*** Opening of SOURCE TEXT ***
Updated October 2010
The National Assembly elections that were held in late 1998 followed on a period of political instability, violence and military mutinies beginning in December 1995 that was brought to an end by the signing of a National Reconciliation Pact in March 1998 (Engelbert 2008, 223; Mehler 1999, 207; IPU 1999). "In April 1998, the United Nations deployed a peacekeeping force (MINURCA) for security reasons and to ensure the smooth running of general elections" (IPU 1999). The elections were conducted in 109 single member constituencies by an absolute majority (Mehler 1999, 209; IPU 1999). They were originally scheduled for 20 September and 11 October 1998, but were postponed to 22 November and 13 December 1998, after the National Assembly extended its mandate by three months, because of logistical and financial difficulties (IPU 1999; Fandos-Rius 2010).
Voting statistics that could be sourced were incomplete and diverged somewhat from one another. For the first round the following figures were obtained:
|IPU 1999||1 403 952||no data||no data|
|Nunley 2005||1 403 952||no data||no data|
|Mehler 1999, 210||1 471 523||811 869||55.2%|
|Fandos-Rius 2010||1 617 855||792 167||48.96%|
For the second round the only figure supplied is that of Fandos-Rius for total votes cast, 811 869, the same figure as given by Mehler for total votes cast in the first round.
*** Close of SOURCE TEXT ***
EXERCISE: Retype the account of the late-1998 National Assembly elections from "Updated October 2010" up to and including "1999; Fandos-Rius 2010).". The records after this point aren't needed.
*** Opening of RAW DATA ***
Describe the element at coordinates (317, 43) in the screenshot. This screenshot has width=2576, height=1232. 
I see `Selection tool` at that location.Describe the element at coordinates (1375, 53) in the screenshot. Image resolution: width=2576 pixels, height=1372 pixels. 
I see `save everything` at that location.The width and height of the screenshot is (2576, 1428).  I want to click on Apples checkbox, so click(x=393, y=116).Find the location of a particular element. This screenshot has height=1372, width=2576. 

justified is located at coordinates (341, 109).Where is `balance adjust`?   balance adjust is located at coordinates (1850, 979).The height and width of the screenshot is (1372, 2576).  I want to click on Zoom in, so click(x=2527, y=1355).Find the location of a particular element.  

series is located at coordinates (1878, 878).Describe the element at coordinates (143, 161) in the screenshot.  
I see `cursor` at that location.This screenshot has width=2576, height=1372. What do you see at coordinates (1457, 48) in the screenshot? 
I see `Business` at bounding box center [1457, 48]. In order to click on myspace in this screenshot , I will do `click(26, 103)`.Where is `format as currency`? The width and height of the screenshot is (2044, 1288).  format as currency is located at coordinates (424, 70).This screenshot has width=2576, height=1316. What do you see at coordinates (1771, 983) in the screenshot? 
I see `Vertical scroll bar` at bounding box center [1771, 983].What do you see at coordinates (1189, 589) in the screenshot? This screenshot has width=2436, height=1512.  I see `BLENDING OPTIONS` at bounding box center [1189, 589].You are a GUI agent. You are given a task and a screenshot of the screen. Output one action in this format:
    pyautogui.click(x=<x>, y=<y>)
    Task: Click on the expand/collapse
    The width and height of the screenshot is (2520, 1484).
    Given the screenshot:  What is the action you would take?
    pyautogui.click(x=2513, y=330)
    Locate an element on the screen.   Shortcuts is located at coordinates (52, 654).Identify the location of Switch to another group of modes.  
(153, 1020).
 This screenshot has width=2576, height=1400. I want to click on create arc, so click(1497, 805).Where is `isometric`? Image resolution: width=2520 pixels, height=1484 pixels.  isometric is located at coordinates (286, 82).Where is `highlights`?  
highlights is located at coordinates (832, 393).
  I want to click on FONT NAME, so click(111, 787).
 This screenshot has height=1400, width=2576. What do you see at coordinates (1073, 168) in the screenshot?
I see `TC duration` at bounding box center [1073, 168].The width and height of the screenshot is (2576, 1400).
*** Close of RAW DATA ***
RESULT OF THE EXERCISE:
Updated October 2010
The National Assembly elections that were held in late 1998 followed on a period of political instability, violence and military mutinies beginning in December 1995 that was brought to an end by the signing of a National Reconciliation Pact in March 1998 (Engelbert 2008, 223; Mehler 1999, 207; IPU 1999). "In April 1998, the United Nations deployed a peacekeeping force (MINURCA) for security reasons and to ensure the smooth running of general elections" (IPU 1999). The elections were conducted in 109 single member constituencies by an absolute majority (Mehler 1999, 209; IPU 1999). They were originally scheduled for 20 September and 11 October 1998, but were postponed to 22 November and 13 December 1998, after the National Assembly extended its mandate by three months, because of logistical and financial difficulties (IPU 1999; Fandos-Rius 2010).